DoT makes amendments in the license for procurement of telecom equipment

On March 10, the Department of Telecommunications (DoT) had made amendments to the Unified Access Service License hence making it compulsory the use of equipment that is coming from trusted sources only, and this starts from June 15, 2021.
According to DoT, through Designated Authority, the government will now have the right to put forth conditions regarding the procurement of Telecom equipment taking into consideration factors such as the defense of the country, matters related to national security. It was reported that the categories of equipment for which the security in terms of trusted sources will be applicable will be notified by the Designated Authority. Furthermore, DoT also mentioned that starting June 15, 2021, the licensee will connect only trusted products in its network and will have to take permission from designated authority before any up-gradation of an existing network or utilizing telecom equipment that is not designated as trusted products. These directions are not meant to be affecting the current Annual Maintenance Contracts. The licensee should abide by the guidelines for effective control of telecom networks and enhanced supervision, under the guidelines to be issued by the licensor soon. The move is rumored to be aiming at excluding vendors like Huawei and ZTE, which are Chinese telecom gear vendors. The amendments have been made to avoid telcos from gaining hear from untrustworthy vendors.

Impact Of This Amendment
According to experts, the decision will lead to an increase in the capital expenditure of operators and might also pave a way for companies to hike tariffs. According to Prashant Singhal, who is an EY Emerging Markets Technology, Media & Entertainment and Telecommunications (TMT) Sector Leader, These guidelines of getting equipment from trusted sources only will help in securing the country’s digital infrastructure, he thinks of this step as a very useful step as it will not only enhance the domestic manufacturing ecosystem and help in advancing the ‘Atmanirbhar Vision’ but will also help in bringing vendor diversity. But if we look at it from the sector’s point of view, it will impact it in terms of having bearing on Capex, the cost of deploying networks, which depends on the permissible list of notified vendors.
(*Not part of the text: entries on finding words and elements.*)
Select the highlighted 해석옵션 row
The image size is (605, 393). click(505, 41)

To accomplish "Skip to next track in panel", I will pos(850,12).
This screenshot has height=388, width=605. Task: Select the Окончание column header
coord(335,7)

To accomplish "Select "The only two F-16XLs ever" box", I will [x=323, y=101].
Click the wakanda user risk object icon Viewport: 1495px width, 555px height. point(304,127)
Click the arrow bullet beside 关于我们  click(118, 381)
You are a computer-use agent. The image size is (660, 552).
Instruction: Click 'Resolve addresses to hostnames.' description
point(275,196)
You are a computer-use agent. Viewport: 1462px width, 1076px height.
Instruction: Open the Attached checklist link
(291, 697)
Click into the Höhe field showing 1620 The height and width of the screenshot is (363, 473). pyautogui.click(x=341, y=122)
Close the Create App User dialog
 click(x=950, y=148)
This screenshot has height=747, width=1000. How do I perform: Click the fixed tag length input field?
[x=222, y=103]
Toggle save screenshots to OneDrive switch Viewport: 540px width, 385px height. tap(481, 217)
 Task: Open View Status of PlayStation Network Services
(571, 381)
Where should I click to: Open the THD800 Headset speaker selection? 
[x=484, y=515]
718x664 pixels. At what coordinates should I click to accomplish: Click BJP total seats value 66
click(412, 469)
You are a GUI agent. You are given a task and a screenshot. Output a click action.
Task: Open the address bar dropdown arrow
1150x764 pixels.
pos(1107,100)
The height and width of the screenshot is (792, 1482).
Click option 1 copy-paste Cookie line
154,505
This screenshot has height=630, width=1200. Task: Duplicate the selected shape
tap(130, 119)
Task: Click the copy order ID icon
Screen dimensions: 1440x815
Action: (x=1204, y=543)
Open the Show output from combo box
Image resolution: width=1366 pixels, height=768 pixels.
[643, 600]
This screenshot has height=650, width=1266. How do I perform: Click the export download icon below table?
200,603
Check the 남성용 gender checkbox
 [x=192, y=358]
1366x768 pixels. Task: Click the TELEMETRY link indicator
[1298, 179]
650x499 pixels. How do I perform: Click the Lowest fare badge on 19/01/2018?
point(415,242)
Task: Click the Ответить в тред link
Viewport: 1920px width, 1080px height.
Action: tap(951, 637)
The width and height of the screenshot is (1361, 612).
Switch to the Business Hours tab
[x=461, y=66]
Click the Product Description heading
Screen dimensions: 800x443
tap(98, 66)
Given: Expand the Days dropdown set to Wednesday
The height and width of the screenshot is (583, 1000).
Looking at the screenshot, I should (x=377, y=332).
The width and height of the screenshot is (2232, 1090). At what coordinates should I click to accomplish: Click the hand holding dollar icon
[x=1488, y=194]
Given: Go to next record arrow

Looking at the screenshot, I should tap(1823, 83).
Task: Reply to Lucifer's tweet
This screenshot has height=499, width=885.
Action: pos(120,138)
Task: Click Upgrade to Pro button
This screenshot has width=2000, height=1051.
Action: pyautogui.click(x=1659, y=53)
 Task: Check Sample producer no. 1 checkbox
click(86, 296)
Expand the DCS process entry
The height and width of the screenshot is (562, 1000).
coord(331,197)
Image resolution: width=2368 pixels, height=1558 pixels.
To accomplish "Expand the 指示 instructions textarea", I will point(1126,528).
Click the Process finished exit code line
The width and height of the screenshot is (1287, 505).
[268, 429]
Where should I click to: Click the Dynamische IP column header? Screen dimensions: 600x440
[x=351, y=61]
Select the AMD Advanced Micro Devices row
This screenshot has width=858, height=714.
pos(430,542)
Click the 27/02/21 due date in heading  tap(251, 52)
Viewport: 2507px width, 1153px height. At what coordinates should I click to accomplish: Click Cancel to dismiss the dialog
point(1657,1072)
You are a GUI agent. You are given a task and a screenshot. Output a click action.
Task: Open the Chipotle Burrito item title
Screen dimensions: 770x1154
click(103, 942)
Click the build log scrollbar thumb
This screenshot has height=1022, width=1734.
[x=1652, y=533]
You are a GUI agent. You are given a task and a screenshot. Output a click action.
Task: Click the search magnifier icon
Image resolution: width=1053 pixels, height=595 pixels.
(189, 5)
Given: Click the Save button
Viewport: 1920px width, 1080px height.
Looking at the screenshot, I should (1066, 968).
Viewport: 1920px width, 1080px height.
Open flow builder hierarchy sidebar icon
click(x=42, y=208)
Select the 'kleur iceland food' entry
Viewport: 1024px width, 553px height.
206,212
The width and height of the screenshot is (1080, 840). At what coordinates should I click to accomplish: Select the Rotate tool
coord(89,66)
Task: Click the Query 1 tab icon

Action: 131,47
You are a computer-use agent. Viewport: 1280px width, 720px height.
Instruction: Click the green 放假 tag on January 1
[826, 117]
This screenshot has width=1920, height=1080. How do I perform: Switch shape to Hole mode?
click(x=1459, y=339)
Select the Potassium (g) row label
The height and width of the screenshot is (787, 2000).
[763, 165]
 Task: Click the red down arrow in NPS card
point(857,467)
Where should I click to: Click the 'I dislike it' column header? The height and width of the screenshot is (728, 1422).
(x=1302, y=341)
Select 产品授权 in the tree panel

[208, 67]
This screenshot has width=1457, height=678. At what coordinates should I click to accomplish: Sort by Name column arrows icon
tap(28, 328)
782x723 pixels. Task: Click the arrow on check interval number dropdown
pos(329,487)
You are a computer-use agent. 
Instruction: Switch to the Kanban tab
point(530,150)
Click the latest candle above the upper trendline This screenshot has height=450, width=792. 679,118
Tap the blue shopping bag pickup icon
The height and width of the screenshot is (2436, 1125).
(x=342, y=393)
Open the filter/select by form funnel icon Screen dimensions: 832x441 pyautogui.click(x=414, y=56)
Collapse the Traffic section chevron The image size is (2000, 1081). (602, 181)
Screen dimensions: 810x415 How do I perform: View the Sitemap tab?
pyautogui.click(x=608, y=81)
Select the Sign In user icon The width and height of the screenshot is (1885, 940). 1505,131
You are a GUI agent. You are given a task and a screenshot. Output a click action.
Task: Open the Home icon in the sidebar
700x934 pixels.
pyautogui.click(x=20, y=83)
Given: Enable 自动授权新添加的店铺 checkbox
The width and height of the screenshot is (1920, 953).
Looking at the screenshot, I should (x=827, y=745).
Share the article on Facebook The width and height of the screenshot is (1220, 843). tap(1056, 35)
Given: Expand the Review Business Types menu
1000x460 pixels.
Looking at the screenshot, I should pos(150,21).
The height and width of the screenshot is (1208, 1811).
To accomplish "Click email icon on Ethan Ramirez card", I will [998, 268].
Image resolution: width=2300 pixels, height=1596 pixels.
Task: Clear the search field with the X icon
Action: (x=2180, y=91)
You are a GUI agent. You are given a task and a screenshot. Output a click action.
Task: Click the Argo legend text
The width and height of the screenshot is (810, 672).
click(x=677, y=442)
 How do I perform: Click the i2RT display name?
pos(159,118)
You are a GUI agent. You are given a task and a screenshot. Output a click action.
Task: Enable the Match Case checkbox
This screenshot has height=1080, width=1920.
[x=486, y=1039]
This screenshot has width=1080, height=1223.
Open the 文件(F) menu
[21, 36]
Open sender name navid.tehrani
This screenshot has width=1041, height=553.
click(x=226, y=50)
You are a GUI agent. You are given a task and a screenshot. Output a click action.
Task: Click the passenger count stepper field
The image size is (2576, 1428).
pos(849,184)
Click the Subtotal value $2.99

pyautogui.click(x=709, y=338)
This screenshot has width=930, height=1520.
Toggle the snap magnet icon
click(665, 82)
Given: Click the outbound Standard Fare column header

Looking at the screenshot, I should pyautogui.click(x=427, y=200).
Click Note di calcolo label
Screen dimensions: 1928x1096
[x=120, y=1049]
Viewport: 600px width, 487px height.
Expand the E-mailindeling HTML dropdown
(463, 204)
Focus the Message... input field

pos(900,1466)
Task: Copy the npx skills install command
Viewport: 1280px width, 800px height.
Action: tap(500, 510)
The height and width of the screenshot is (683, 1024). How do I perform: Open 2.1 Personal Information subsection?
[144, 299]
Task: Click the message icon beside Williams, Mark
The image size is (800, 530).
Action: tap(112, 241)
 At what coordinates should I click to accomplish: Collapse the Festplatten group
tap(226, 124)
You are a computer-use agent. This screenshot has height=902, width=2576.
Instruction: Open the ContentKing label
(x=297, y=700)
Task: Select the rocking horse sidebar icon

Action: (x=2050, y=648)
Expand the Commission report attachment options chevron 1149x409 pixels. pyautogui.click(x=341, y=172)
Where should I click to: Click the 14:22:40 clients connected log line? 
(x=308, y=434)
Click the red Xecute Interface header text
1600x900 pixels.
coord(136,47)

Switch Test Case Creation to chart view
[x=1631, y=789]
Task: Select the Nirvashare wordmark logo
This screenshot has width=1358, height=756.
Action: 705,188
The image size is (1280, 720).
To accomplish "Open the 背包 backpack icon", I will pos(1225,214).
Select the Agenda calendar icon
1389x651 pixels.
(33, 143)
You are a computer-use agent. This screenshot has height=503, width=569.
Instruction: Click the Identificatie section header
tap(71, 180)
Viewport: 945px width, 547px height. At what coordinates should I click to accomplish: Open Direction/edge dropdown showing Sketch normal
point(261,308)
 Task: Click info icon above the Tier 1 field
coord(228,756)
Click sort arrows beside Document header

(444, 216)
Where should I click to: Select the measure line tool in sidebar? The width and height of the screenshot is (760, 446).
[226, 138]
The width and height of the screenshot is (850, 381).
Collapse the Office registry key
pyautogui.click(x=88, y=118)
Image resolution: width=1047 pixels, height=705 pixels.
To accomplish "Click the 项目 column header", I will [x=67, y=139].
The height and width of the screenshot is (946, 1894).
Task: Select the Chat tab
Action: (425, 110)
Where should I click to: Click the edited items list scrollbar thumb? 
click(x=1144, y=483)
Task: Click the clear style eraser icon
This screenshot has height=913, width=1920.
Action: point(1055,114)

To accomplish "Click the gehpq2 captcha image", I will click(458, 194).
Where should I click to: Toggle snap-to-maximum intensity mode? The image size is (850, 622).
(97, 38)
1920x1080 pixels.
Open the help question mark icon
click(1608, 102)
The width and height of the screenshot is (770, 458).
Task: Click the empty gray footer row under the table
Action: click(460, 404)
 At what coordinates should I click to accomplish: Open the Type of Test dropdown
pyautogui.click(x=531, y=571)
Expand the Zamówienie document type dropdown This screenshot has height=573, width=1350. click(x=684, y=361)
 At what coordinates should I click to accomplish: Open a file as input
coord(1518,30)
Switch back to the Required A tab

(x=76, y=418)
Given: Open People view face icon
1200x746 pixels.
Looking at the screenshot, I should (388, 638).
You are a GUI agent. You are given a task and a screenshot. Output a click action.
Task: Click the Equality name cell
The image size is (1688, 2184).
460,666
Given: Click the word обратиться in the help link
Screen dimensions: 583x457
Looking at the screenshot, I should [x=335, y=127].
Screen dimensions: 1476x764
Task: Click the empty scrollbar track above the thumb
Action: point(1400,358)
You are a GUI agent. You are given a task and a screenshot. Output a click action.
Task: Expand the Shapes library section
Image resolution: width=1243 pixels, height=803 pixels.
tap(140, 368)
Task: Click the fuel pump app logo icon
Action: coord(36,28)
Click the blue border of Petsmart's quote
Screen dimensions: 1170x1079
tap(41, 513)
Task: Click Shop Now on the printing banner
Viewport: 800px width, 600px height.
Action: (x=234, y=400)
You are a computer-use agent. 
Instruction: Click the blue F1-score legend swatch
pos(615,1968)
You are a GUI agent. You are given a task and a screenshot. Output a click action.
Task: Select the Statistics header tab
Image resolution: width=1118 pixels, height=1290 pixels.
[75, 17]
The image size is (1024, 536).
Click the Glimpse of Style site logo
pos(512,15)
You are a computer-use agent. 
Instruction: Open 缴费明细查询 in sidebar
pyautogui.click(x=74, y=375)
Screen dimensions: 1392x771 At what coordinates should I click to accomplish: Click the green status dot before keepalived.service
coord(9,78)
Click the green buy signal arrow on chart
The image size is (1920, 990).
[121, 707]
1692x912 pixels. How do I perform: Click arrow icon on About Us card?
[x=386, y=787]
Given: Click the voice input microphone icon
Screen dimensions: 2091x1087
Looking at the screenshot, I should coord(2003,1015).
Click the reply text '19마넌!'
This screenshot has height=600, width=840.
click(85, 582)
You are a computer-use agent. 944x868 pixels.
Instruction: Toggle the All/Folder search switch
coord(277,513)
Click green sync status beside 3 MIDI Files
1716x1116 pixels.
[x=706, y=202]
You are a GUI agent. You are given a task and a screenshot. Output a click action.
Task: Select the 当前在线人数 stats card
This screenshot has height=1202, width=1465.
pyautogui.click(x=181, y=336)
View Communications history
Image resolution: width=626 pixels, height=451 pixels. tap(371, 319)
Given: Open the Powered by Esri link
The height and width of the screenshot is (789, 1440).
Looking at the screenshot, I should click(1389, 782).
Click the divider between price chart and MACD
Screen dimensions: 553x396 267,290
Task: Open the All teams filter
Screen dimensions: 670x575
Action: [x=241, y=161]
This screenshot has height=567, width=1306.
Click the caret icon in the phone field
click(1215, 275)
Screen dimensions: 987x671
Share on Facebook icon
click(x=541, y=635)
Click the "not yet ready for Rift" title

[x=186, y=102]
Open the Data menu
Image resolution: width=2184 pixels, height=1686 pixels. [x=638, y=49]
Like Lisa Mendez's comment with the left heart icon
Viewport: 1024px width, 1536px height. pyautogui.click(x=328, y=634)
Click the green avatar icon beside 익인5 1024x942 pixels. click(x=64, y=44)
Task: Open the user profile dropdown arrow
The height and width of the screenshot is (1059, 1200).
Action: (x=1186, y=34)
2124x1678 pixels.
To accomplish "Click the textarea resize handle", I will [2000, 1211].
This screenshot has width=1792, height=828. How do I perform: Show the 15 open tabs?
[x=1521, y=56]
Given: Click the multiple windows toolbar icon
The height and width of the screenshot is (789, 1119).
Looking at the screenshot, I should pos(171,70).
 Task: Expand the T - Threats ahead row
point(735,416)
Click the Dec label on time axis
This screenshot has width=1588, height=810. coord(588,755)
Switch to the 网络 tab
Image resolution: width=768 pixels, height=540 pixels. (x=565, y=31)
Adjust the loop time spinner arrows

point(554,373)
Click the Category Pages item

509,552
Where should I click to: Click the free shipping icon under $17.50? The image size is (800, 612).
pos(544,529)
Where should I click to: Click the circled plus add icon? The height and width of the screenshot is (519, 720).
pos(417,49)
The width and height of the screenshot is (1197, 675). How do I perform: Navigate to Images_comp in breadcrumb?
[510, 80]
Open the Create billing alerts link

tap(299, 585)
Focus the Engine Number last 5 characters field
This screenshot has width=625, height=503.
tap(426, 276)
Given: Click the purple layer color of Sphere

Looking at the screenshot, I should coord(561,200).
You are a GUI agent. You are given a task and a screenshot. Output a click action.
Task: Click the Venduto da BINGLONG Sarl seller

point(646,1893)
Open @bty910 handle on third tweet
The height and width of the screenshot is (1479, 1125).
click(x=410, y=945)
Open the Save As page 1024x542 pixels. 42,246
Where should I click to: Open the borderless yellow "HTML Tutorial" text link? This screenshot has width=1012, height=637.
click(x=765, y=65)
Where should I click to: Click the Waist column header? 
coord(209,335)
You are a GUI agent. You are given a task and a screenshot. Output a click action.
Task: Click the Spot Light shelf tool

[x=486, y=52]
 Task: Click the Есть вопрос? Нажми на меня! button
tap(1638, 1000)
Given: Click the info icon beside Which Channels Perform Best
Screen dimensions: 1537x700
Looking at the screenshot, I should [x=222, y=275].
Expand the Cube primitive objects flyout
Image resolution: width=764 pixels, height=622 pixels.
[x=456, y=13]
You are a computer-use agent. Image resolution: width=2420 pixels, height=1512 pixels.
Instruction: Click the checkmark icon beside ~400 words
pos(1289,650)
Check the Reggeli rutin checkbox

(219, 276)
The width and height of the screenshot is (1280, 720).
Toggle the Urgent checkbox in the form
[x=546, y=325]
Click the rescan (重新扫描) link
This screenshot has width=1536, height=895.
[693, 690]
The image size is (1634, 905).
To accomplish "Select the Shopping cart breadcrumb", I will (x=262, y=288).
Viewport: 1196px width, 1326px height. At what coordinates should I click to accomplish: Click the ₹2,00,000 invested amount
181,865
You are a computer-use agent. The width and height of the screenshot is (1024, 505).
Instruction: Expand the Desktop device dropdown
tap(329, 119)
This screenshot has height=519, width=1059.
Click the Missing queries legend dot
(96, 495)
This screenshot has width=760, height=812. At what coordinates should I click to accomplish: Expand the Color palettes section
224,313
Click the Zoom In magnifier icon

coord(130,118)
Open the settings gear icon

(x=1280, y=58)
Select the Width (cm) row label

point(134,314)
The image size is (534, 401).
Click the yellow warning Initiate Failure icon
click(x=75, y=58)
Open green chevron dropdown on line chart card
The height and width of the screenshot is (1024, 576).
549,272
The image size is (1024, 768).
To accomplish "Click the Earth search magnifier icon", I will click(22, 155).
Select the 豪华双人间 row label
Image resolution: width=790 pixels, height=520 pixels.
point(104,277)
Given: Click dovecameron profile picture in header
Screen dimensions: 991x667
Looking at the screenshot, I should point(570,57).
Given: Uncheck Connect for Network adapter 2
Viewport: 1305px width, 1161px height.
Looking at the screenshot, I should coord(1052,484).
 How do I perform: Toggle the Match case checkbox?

What becomes important to notice is here that it is not the only time the government has tried to make attempts in keeping the Chinese firms and companies out of India’s tech space. In November 2020, the Ministry of Electronics and Information Technology had blocked 53 Chinese apps in June 2020 under section 69A of the Information Technology Act, this was also followed by when 118 more apps were blocked in September 2020 and 43 other apps in November 2020. Currently, in total, the government has banned almost 220 Chinese apps including popular apps such as PUBG, TikTok, Shein, etc.
The Reason For This Ban
The government had said that they had been receiving complaints from various sources with regards to the misuse of a few mobile apps, which are available on android and iOs, to steal users’ data and transmitting to servers that are based outside India. The tension between the two countries had been on a rise concerning the constant battles along the Himalayan border. In June, we also witnessed a fatal clash between the two countries in the Ladakh region which had lead to the deaths of about 20 Indian soldiers. To add to this blocking of apps and constant disputes at the border, India has also reduced the amount of economic dependency that it had with China. Earlier in 2020, the country had also strengthened its rules for foreign investment to prevent Chinese companies from takeover Indian companies and also increased visas for Chinese businessmen and academics.
Coming back to the amendment that has been made to exclude Chinese vendors, the government, in December, made a statement that it will prepare a list of trusted sources, a move that aims at preventing the threat of Chinese equipment following the approved National Security Directive for telecom. As a part of it, the National Cyber Security Coordinator will be called as the designated authority and will describe the list of sources.
The move is expected to prevent the Chinese vendors from the 4G expansion space after purchasing a spectrum worth Rs. 78,000 crore by telecom companies.